Work request →
Where the string "computer" occurs in a line of the data below, that line should be copied.

Provided records →
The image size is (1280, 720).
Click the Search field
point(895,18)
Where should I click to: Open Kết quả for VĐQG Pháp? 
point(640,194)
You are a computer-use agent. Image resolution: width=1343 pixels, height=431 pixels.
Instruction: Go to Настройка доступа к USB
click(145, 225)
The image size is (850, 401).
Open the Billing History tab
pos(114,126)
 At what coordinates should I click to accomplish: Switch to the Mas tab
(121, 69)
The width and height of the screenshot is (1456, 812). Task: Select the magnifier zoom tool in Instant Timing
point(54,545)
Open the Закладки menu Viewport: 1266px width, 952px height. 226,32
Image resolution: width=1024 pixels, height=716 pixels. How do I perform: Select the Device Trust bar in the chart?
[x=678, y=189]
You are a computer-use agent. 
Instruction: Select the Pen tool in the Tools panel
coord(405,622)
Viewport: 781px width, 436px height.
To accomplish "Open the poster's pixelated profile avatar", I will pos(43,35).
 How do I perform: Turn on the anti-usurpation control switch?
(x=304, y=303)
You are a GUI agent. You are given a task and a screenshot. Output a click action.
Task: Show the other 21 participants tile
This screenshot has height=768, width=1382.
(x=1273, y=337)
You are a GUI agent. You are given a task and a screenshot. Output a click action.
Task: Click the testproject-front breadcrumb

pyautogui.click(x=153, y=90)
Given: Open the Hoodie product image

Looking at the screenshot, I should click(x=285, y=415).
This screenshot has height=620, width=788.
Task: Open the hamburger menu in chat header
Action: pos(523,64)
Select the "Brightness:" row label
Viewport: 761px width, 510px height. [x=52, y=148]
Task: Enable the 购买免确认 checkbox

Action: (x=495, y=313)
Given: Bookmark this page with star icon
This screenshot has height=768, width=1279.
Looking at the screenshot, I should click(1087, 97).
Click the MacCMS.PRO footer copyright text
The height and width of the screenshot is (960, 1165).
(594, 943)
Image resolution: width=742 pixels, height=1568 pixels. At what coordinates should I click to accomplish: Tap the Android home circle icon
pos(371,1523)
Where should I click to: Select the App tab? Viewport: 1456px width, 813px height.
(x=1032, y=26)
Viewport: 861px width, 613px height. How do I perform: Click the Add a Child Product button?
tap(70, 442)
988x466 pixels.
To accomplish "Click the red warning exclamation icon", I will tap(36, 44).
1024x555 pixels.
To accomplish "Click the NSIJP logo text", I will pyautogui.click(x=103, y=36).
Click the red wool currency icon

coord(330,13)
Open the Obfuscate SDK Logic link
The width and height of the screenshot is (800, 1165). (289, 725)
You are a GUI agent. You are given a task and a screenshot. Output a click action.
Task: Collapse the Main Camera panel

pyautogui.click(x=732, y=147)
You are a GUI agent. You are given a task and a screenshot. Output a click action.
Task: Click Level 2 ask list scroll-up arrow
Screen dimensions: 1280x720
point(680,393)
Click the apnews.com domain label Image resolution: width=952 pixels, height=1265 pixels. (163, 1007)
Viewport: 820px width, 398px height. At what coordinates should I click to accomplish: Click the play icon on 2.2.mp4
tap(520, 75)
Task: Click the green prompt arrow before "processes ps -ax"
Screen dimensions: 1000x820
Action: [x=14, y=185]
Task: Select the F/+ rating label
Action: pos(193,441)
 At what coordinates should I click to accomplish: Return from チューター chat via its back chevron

Solution to this task →
You are a computer-use agent. Image resolution: width=1343 pixels, height=431 pixels.
You are a computer-use agent. 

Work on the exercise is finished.